Clay had not been feeling well all week. Agitated and crabby. Lightning-quick mood swings. Typing on his keyboard “so sad so sick” whenever we asked what was wrong. (Allergy season takes a toll on the little guy.) But by Sunday afternoon, he seemed to be feeling a bit better—and we all needed to get out—so we decided to roll the dice.
This past winter we joined a local farming coop, and they were having an open house Sunday afternoon. I have visions of juicy strawberries and raspberries as big as your fist. I suspect Clay is imagining plump red tomatoes and peppers. Two of his favorite summer foods.
We asked the crabby one if he would like to go to the open house.
“Sure,” he typed.
Off we went, ready to turn around at the slightest sign of dark mood clouds on the horizon. We needn’t have worried.
Clay wandered happily up to a small rabbit hut to check out the bunnies.
He was especially taken with the large rolls of hay, touching them and putting his forehead up against them.
In a nearby greeenhouse, tiny plants were waiting to be put into the fields.
And solar panels tried to gather energy on a cloudy day.
While I got an orientation in the room where we’ll be picking up our vegetables every couple of weeks, Clay and my wife went for a walk back toward the parking lot. She explained to Clay how the coop would work. We volunteer four hours of time working on the farm and contribute a fee. In return, we get a share of the crops to bring home or donate to a local shelter.
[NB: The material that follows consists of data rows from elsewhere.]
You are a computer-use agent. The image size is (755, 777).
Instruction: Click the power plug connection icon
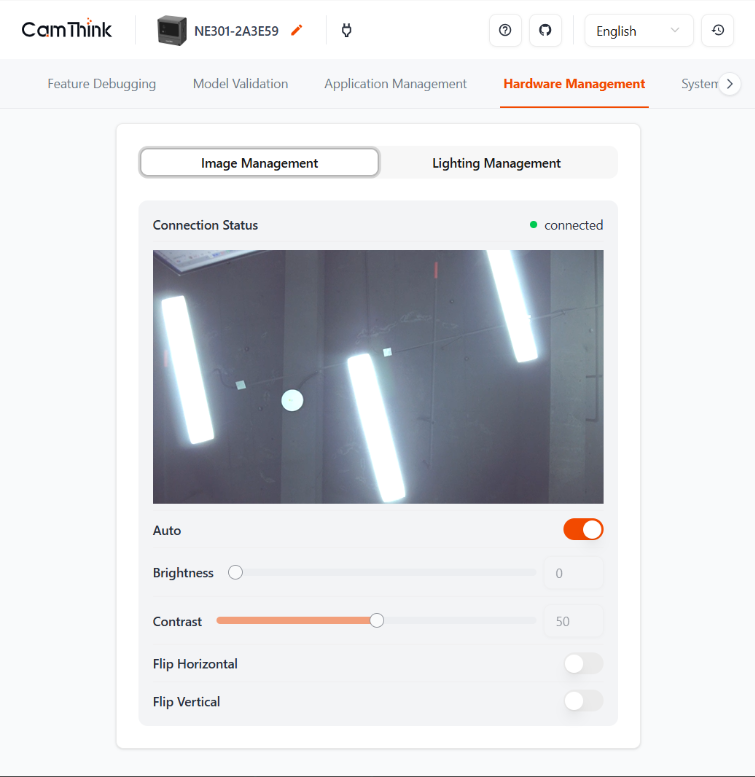[x=347, y=30]
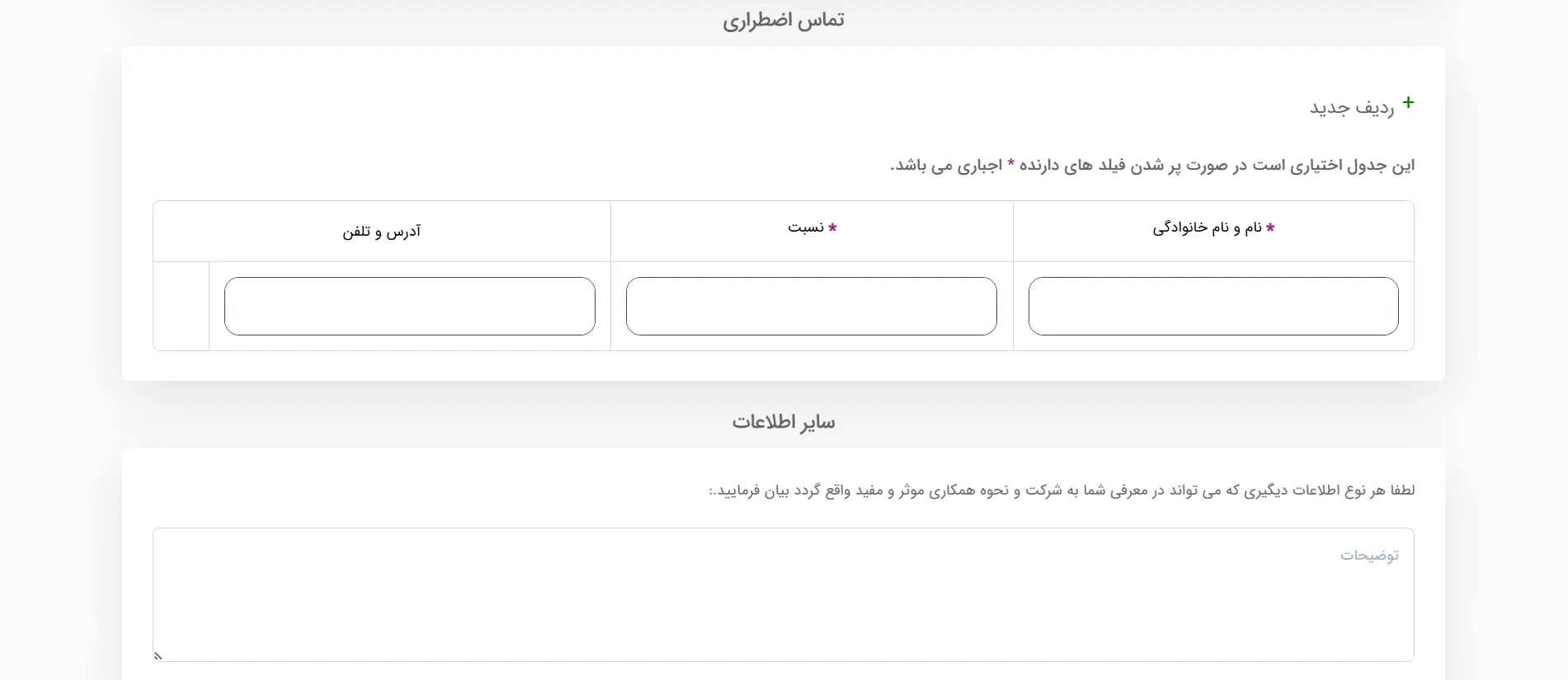1568x680 pixels.
Task: Click the 'توضیحات' placeholder text
Action: pyautogui.click(x=1369, y=556)
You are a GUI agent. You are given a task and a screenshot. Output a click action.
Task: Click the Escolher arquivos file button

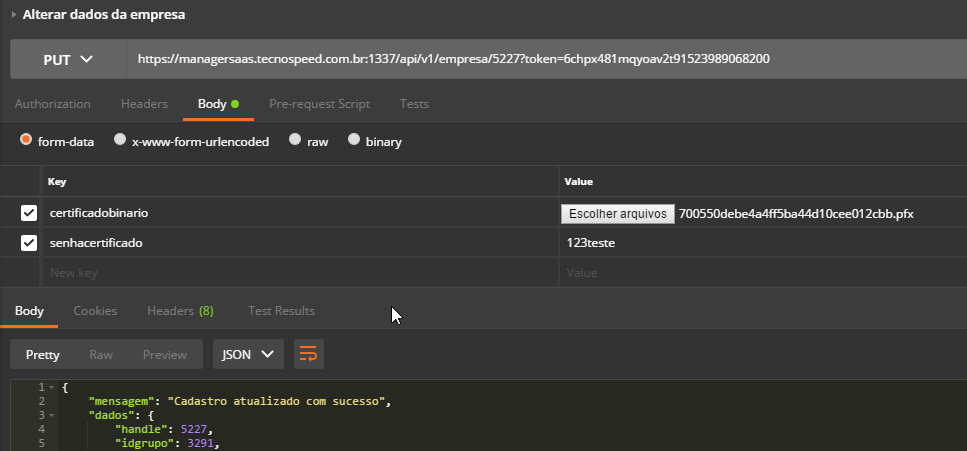[618, 213]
We might be donating those Brussels sprouts to the homeless shelter.
Clay has been reluctant to type on his keyboard recently, but he had a few things to say before we climbed into the car to head home.
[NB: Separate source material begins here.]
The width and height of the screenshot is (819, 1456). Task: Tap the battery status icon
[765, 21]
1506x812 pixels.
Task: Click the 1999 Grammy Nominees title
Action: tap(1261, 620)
“So, what do you think of this place?” my wife asked.
“We like this silly farm. So different than some farms.”
“In what way?”
“So small and so silly because there were no animals.”
Maybe there were none of the cows, pigs and sheep Clay was looking for. But on the way out, we did spot a chicken coop.
This one didn’t seem unhappy to see us go.
But the joke is on him. We’ll be coming back all summer long.